The hill is also shared by a neolithic causewayed enclosure and the famous Halnaker windmill, a tower mill built in the 1740s which worked until it was struck by lightning in 1905. The derelict mill was the subject of Hillaire Belloc's poem Ha'nacker Mill, a metaphor for the decay of rural England at the time. It was restored without its machinery in 1934 by Neve's, the Heathfield millwrights as a memorial to the wife of Sir William Bird, M.P. for Chichester. Further repair works were done in 1954 and 2004. It is possible that the mill also served as an observation post during WWII. 





Windmill and tower base





Halnaker Mill





Looking up inside the mill. No machinery here, only the windshaft remains.

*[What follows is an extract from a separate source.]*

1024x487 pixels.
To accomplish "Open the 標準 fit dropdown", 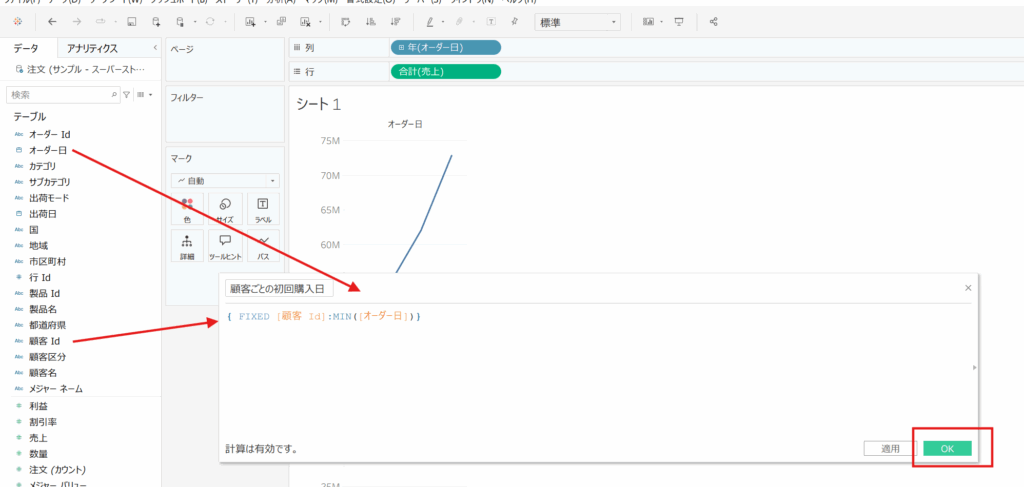I will point(578,21).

Chichester Cathedral in the distance. Spot the Rolls Royce Factory and the 'plane coming in to land at Goodwood. 

Thanks for reading, 

A.


----------



## night crawler (Sep 1, 2011)

Love the shot of the tower base and windmill


----------



## godzilla73 (Sep 1, 2011)

Aha - there's a tower base like this at Hawkinge which I visited earlier this month with Newage and Fluff. I knew it was for DF but thought it might have been connected to the AA site next to it (radar laid AA guns etc).
Interesting stuff
GDZ
PS. Belloc was a nutter. My grandmother knew him personally, and was always telling me this as a young boy. A genius mind, but still a nutter.


----------



## Munchh (Sep 1, 2011)

Very unusual, not seen this before. Nice one, Thanks.


----------



## cptpies (Sep 1, 2011)

Very interesting. I've never been comfortable with the Halnaker sites being listed as pillboxes or AA sites but left them alone as there was nothing else to type them as. Now there is I'll link to this post in the placemarks.


----------



## racknruin (Sep 1, 2011)

The octagonal brick structures remind me of a site near Pett which I'd assumed was a WWII searchlight emplacement, but which I found on the Pastscape website to be a 1950's VHF Fixer Station. There were two brick emplacements and a control building - a bit like here. Here's the link 
http://www.pastscape.org.uk/hob.asp...l&criteria=ROTOR&rational=q&recordsperpage=60


----------



## Pincheck (Sep 1, 2011)

interesting mate


----------



## cptpies (Sep 2, 2011)

There's another at Ventnor which may have been modified into a makeshift defensive position. (DoB S0012131)


----------



## oldscrote (Sep 2, 2011)

Nice report.A thought on the tank.the rounded end suggests to me a compressed air tank rather than fuel


----------